AVAILABLE DATA
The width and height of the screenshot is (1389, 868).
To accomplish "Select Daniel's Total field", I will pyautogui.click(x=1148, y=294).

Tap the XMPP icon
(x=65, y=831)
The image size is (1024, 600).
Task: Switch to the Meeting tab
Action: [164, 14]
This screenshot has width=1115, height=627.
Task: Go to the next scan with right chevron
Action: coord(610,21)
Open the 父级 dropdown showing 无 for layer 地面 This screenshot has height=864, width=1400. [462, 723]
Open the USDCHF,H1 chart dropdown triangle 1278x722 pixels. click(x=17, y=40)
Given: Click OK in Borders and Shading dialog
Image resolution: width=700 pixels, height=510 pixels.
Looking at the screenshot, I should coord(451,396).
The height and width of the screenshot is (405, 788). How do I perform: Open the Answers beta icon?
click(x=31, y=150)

EXERCISE DIRECTIONS
Return every line of the listing, word for word.

SOLUTION BELOW
The width and height of the screenshot is (1389, 868).
To accomplish "Select Daniel's Total field", I will pyautogui.click(x=1148, y=294).

Tap the XMPP icon
(x=65, y=831)
The image size is (1024, 600).
Task: Switch to the Meeting tab
Action: [164, 14]
This screenshot has width=1115, height=627.
Task: Go to the next scan with right chevron
Action: coord(610,21)
Open the 父级 dropdown showing 无 for layer 地面 This screenshot has height=864, width=1400. [462, 723]
Open the USDCHF,H1 chart dropdown triangle 1278x722 pixels. click(x=17, y=40)
Given: Click OK in Borders and Shading dialog
Image resolution: width=700 pixels, height=510 pixels.
Looking at the screenshot, I should coord(451,396).
The height and width of the screenshot is (405, 788). How do I perform: Open the Answers beta icon?
click(x=31, y=150)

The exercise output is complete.